* _WORK INSTRUCTIONS_
The full set of records must be returned exactly, character for character.

* _GIVEN DATA_
________________

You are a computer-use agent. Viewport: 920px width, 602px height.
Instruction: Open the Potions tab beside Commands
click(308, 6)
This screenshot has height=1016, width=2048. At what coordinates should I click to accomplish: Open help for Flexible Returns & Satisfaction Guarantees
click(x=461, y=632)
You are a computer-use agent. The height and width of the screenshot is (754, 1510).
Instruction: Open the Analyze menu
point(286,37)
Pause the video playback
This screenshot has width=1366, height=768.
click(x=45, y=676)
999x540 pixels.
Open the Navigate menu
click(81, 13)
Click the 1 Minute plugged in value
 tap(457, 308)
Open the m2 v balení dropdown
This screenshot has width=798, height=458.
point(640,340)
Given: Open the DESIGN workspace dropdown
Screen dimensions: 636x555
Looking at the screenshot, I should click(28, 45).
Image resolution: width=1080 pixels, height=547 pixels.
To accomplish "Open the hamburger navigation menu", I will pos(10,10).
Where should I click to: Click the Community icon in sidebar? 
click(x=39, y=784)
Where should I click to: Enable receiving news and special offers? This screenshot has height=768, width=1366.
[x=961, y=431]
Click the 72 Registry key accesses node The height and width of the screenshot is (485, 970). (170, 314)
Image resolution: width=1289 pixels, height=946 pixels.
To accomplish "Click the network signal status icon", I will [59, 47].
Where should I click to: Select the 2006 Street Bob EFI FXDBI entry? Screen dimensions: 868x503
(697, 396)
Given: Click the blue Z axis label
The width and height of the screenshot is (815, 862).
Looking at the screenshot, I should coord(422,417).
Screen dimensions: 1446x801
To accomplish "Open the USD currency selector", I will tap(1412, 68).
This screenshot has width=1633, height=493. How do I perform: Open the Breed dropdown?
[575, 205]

________________

* _EXERCISE OUTPUT_
You are a computer-use agent. Viewport: 920px width, 602px height.
Instruction: Open the Potions tab beside Commands
click(308, 6)
This screenshot has height=1016, width=2048. At what coordinates should I click to accomplish: Open help for Flexible Returns & Satisfaction Guarantees
click(x=461, y=632)
You are a computer-use agent. The height and width of the screenshot is (754, 1510).
Instruction: Open the Analyze menu
point(286,37)
Pause the video playback
This screenshot has width=1366, height=768.
click(x=45, y=676)
999x540 pixels.
Open the Navigate menu
click(81, 13)
Click the 1 Minute plugged in value
 tap(457, 308)
Open the m2 v balení dropdown
This screenshot has width=798, height=458.
point(640,340)
Given: Open the DESIGN workspace dropdown
Screen dimensions: 636x555
Looking at the screenshot, I should click(28, 45).
Image resolution: width=1080 pixels, height=547 pixels.
To accomplish "Open the hamburger navigation menu", I will pos(10,10).
Where should I click to: Click the Community icon in sidebar? 
click(x=39, y=784)
Where should I click to: Enable receiving news and special offers? This screenshot has height=768, width=1366.
[x=961, y=431]
Click the 72 Registry key accesses node The height and width of the screenshot is (485, 970). (170, 314)
Image resolution: width=1289 pixels, height=946 pixels.
To accomplish "Click the network signal status icon", I will [59, 47].
Where should I click to: Select the 2006 Street Bob EFI FXDBI entry? Screen dimensions: 868x503
(697, 396)
Given: Click the blue Z axis label
The width and height of the screenshot is (815, 862).
Looking at the screenshot, I should coord(422,417).
Screen dimensions: 1446x801
To accomplish "Open the USD currency selector", I will tap(1412, 68).
This screenshot has width=1633, height=493. How do I perform: Open the Breed dropdown?
[575, 205]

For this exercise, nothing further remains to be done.